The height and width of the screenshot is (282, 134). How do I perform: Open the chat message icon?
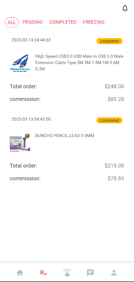[x=90, y=273]
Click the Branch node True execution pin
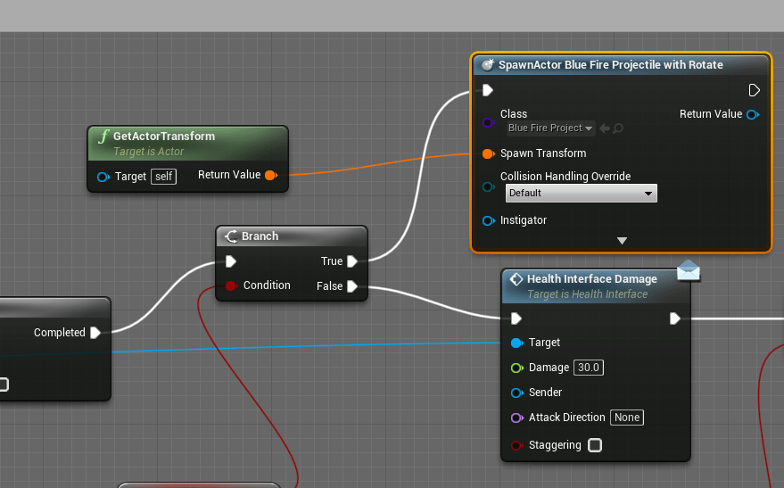This screenshot has height=488, width=784. (352, 261)
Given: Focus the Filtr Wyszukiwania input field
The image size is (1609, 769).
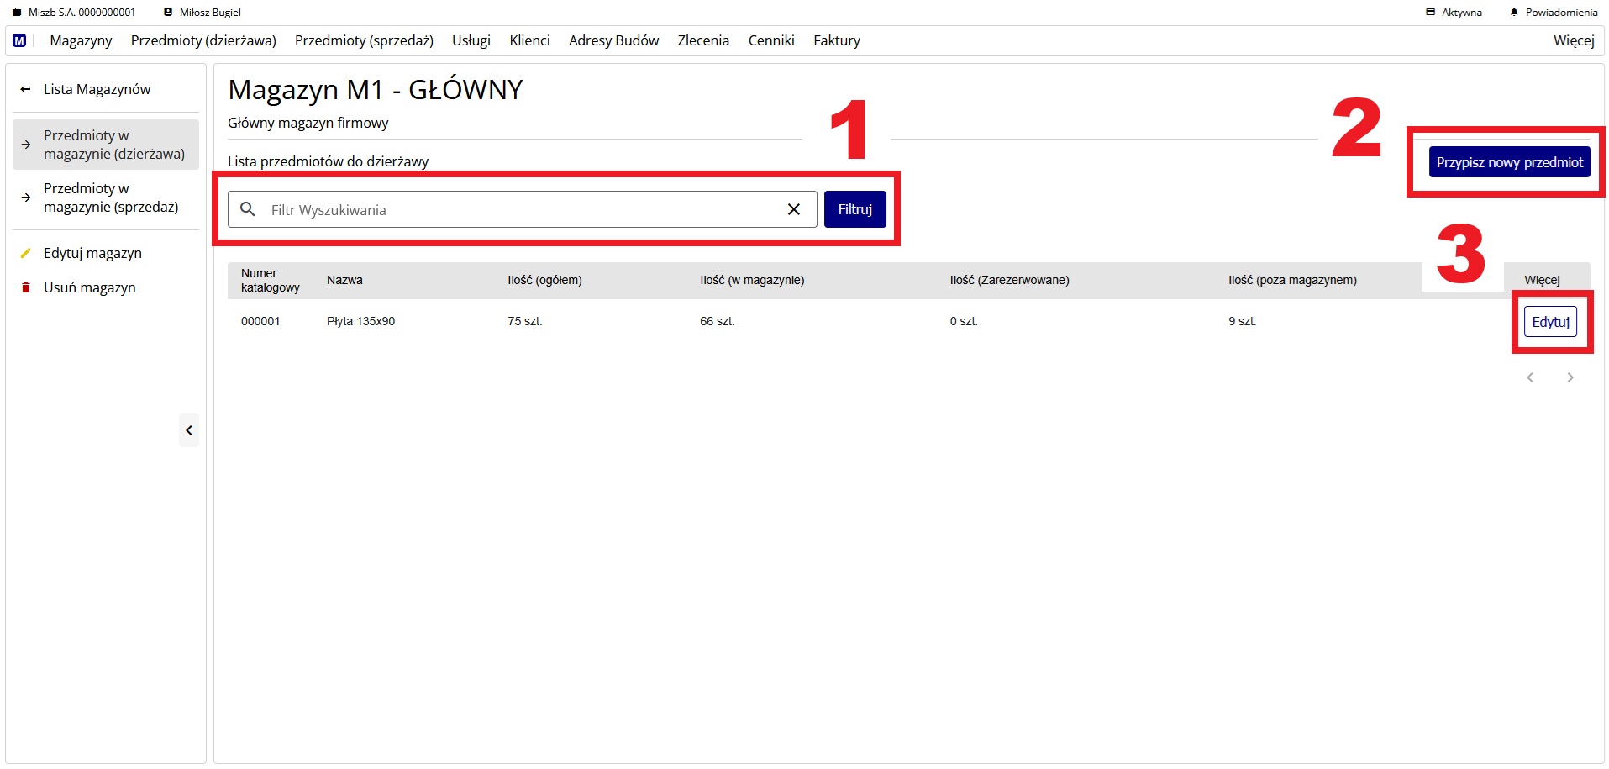Looking at the screenshot, I should point(521,210).
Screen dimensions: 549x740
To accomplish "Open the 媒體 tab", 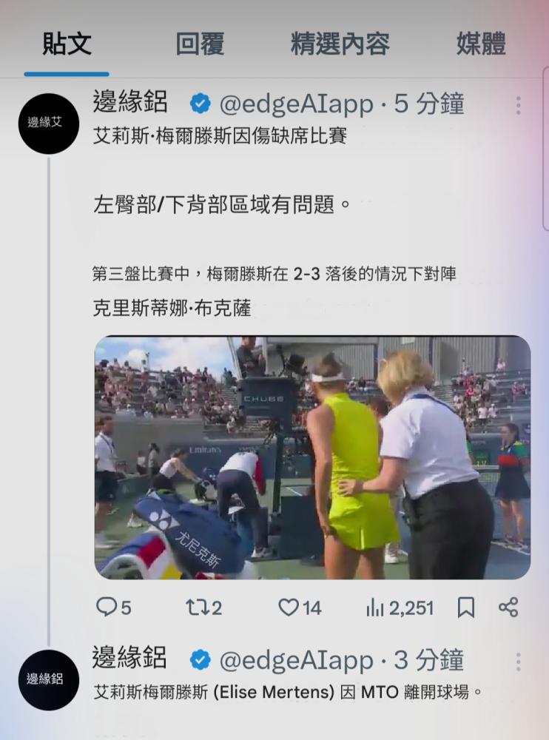I will pyautogui.click(x=481, y=44).
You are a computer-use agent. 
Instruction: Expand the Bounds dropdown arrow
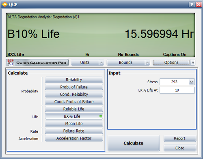click(147, 62)
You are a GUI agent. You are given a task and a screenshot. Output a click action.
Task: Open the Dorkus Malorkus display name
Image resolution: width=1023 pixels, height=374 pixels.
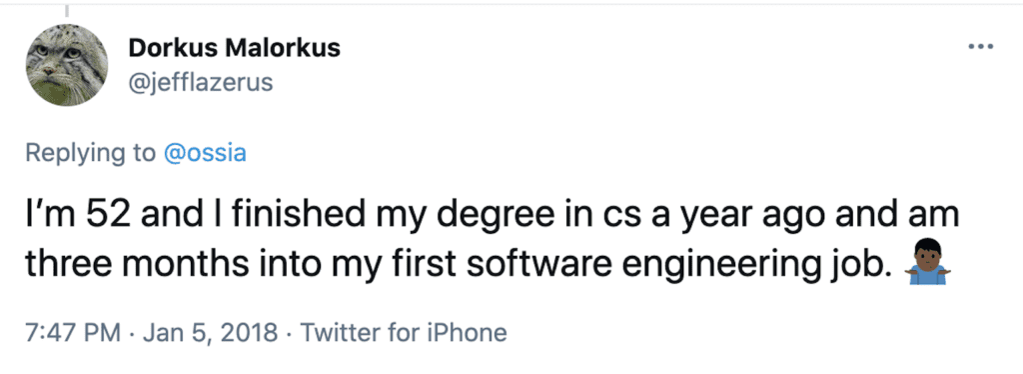tap(234, 48)
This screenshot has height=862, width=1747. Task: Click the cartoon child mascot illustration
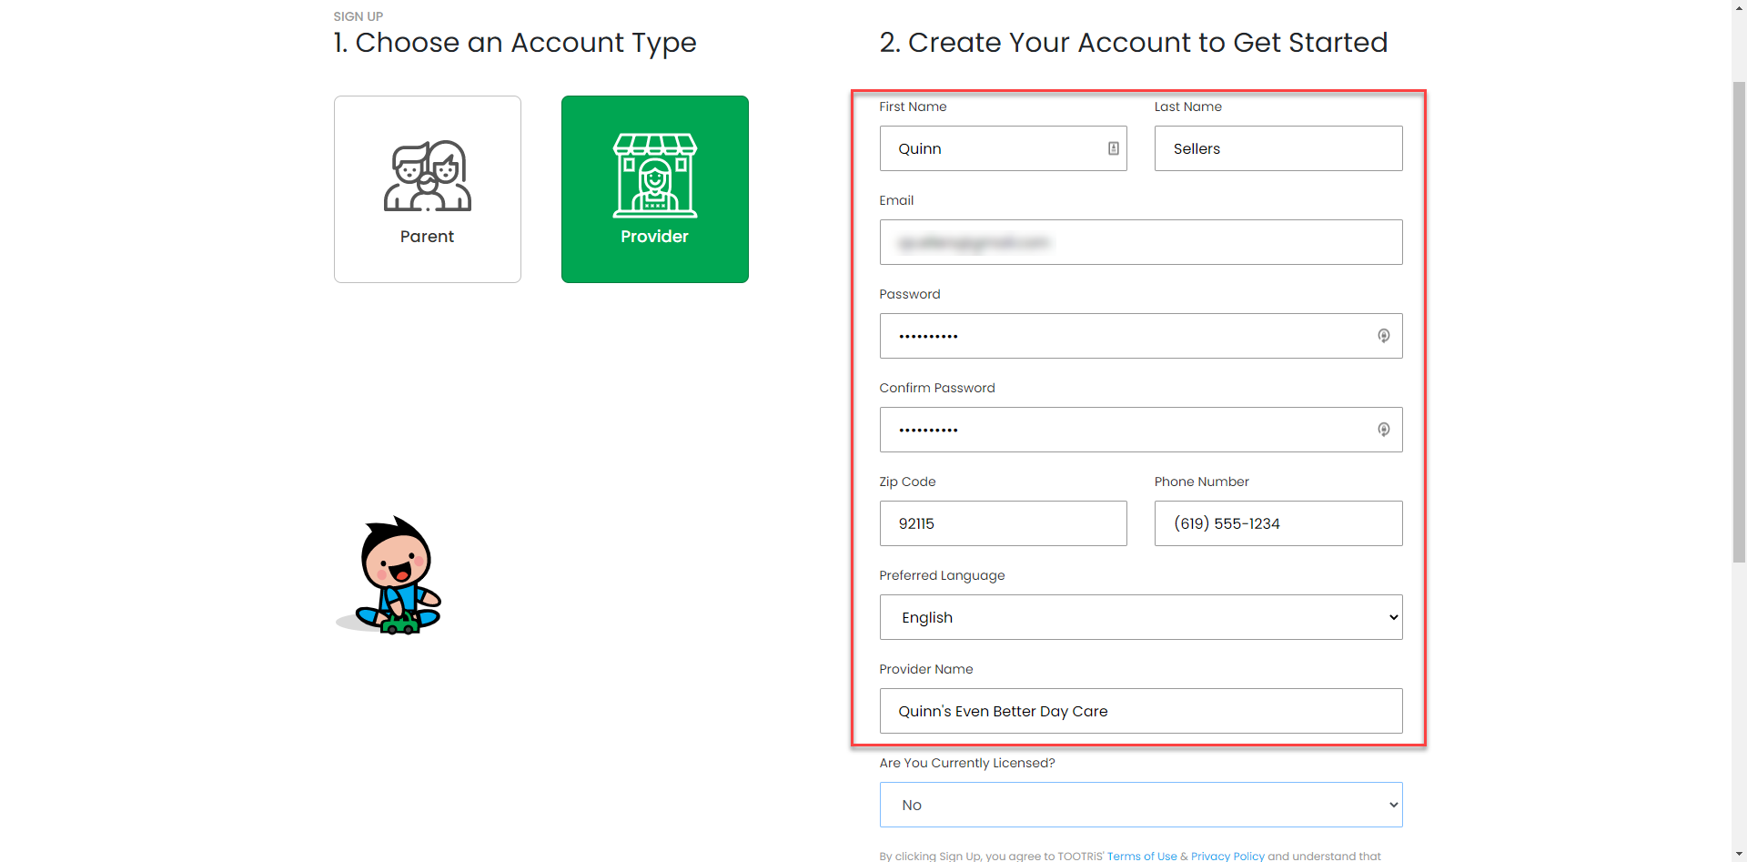[x=391, y=576]
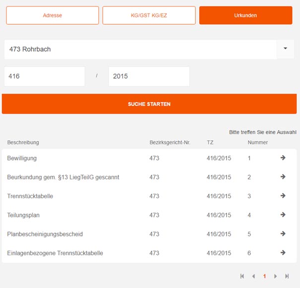
Task: Click arrow for Einlagenbezogene Trennstücktabelle
Action: (x=283, y=253)
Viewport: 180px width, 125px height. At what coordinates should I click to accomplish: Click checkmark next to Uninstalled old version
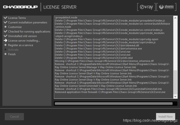(5, 36)
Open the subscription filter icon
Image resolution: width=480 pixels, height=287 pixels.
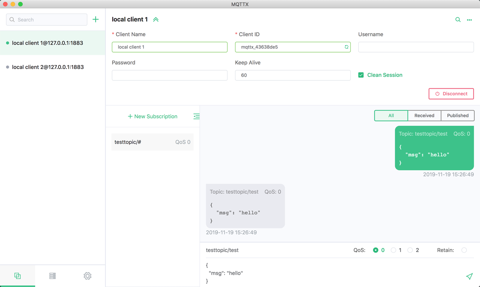tap(196, 116)
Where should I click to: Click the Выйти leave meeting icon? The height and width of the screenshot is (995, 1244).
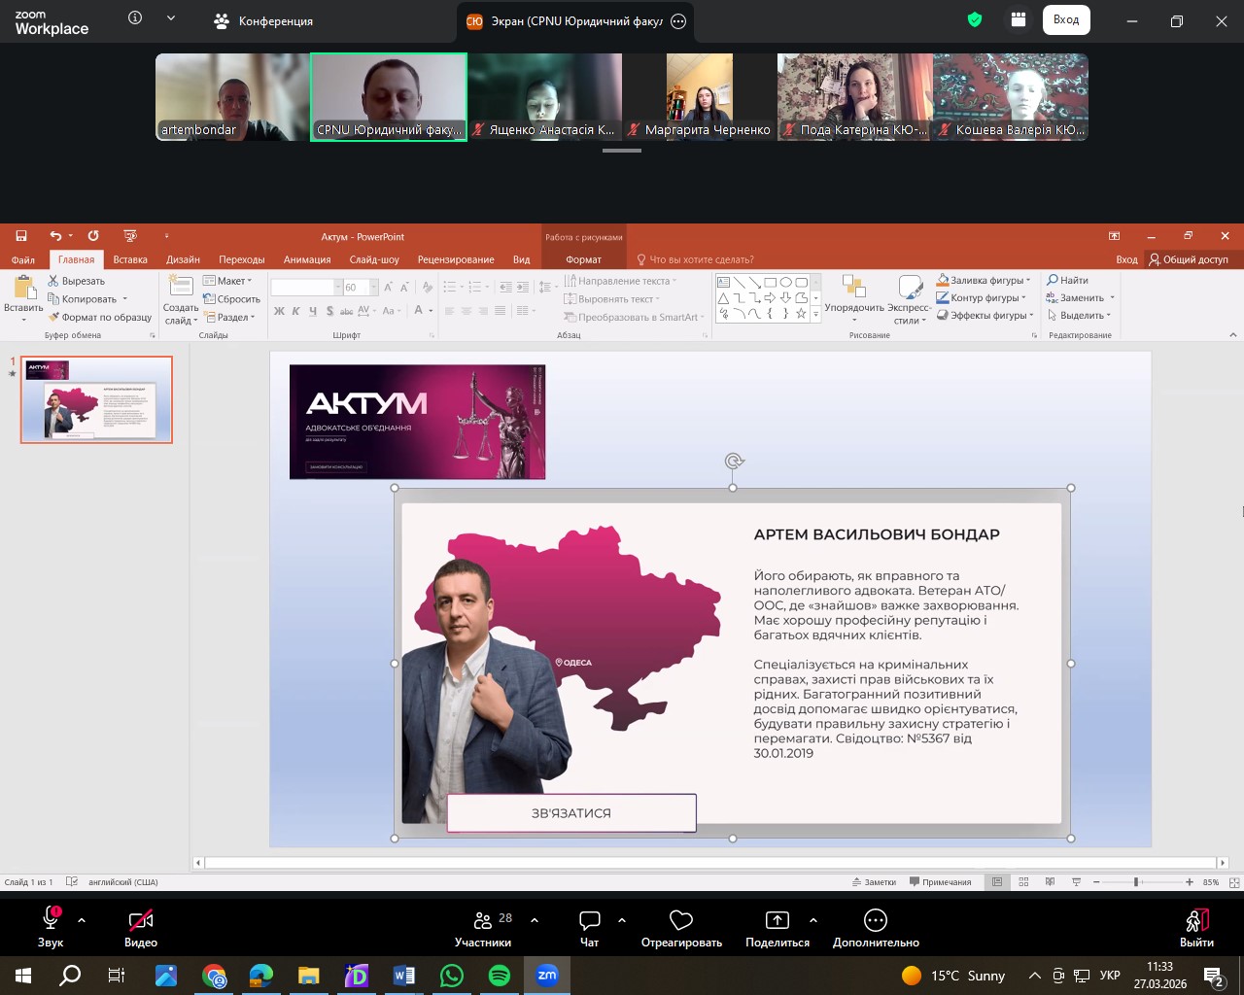pyautogui.click(x=1196, y=920)
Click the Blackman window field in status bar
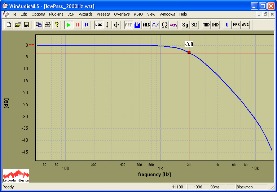Viewport: 277px width, 192px height. 252,187
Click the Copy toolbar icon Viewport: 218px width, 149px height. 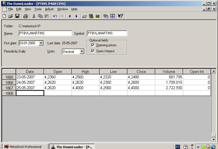[x=40, y=16]
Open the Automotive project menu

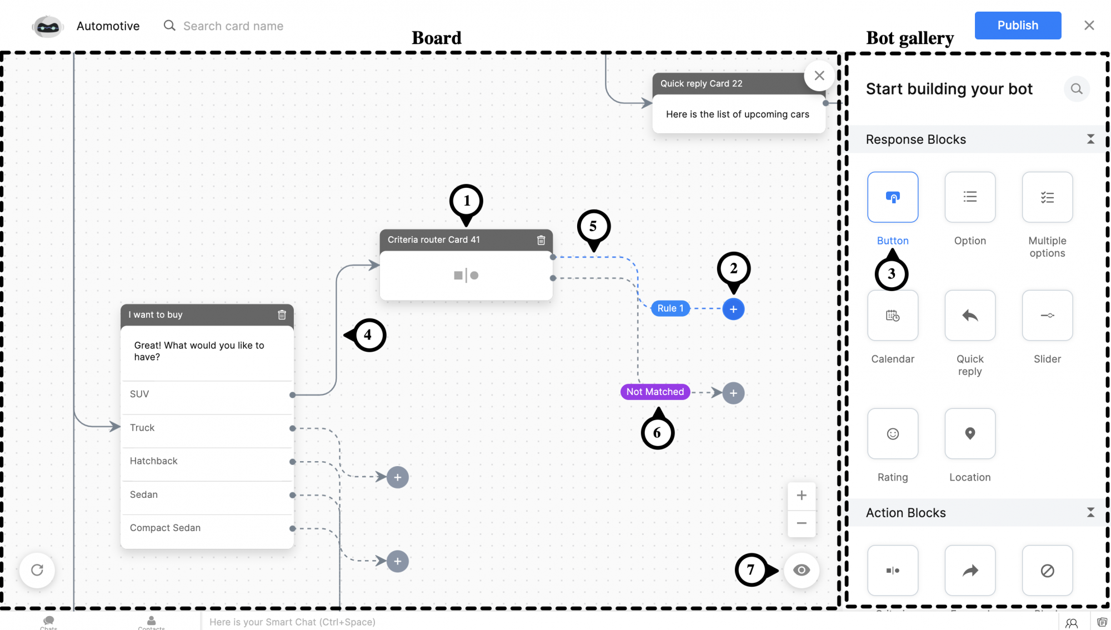pos(108,25)
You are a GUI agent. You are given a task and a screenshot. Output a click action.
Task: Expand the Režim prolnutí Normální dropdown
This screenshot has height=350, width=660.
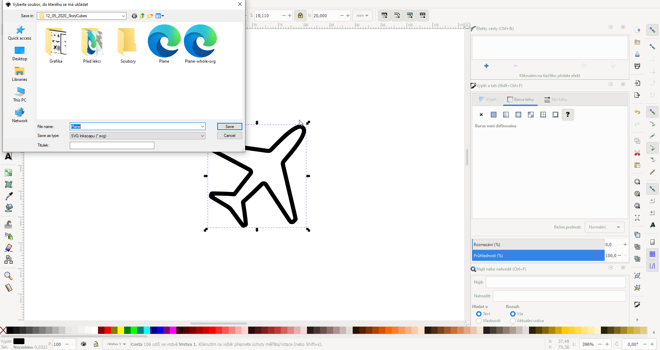tap(604, 227)
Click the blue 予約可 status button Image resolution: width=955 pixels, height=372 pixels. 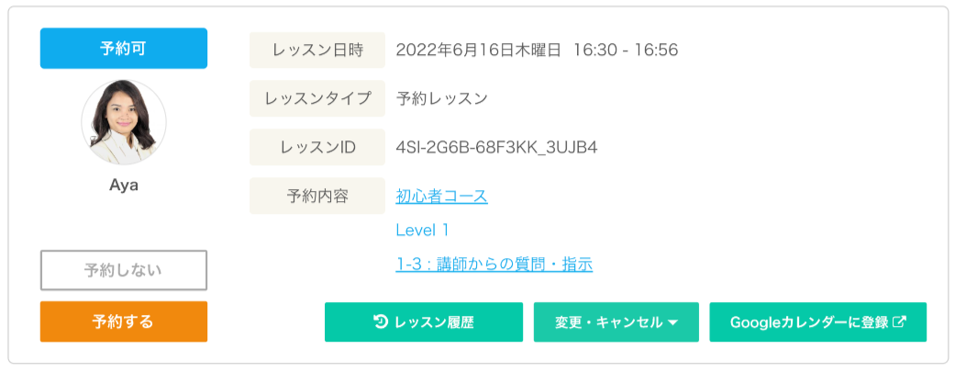click(124, 49)
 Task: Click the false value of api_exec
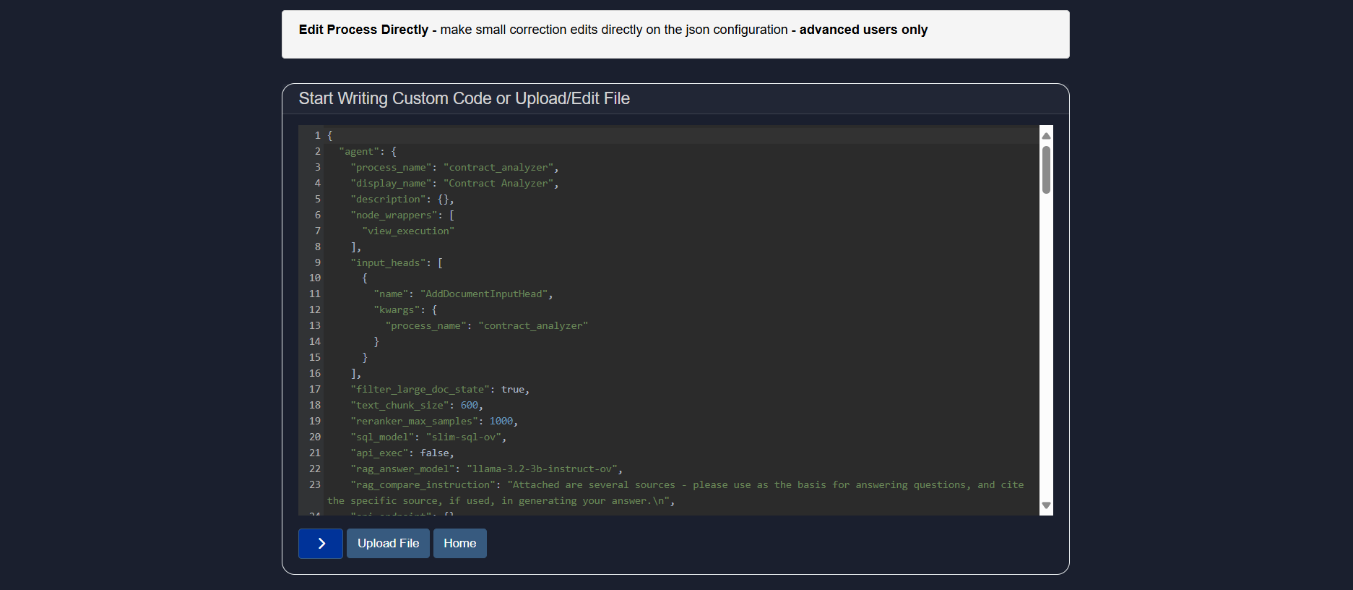coord(434,453)
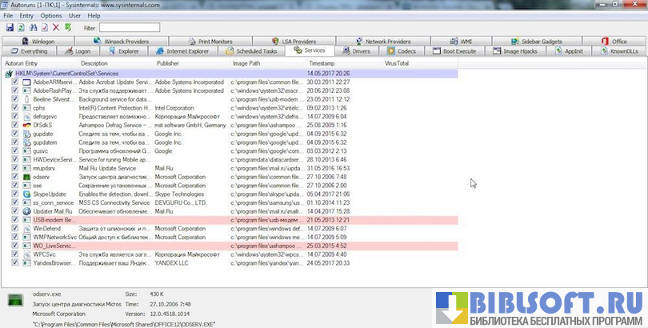Click the odserv.exe icon in details pane
Viewport: 648px width, 328px height.
coord(16,300)

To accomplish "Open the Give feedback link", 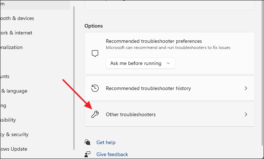I will tap(112, 154).
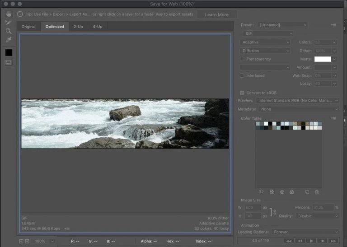Toggle the Interlaced checkbox
This screenshot has height=247, width=347.
[242, 75]
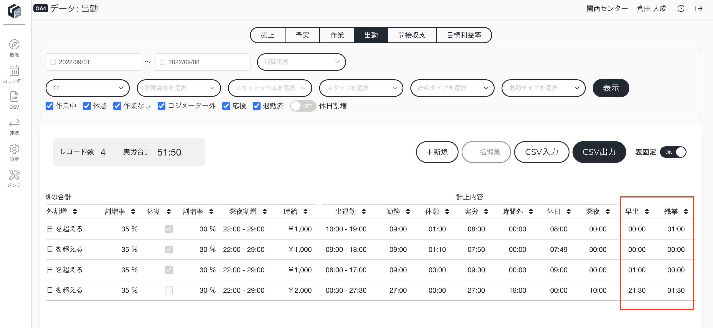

Your instructions - Reproduce the listing above exactly from the line containing "Task: Open the Dorkus Malorkus display name" up to and including the line containing "Open the subscription filter icon", omitting any images and everything outside those lines.

Written response -
Task: Open the Dorkus Malorkus display name
Image resolution: width=1023 pixels, height=374 pixels.
tap(234, 48)
This screenshot has height=862, width=1747. Task: Click the cartoon child mascot illustration
[x=391, y=576]
Task: Click arrow for Einlagenbezogene Trennstücktabelle
Action: (x=283, y=253)
Viewport: 180px width, 125px height. At what coordinates should I click to accomplish: Click checkmark next to Uninstalled old version
(5, 36)
Open the subscription filter icon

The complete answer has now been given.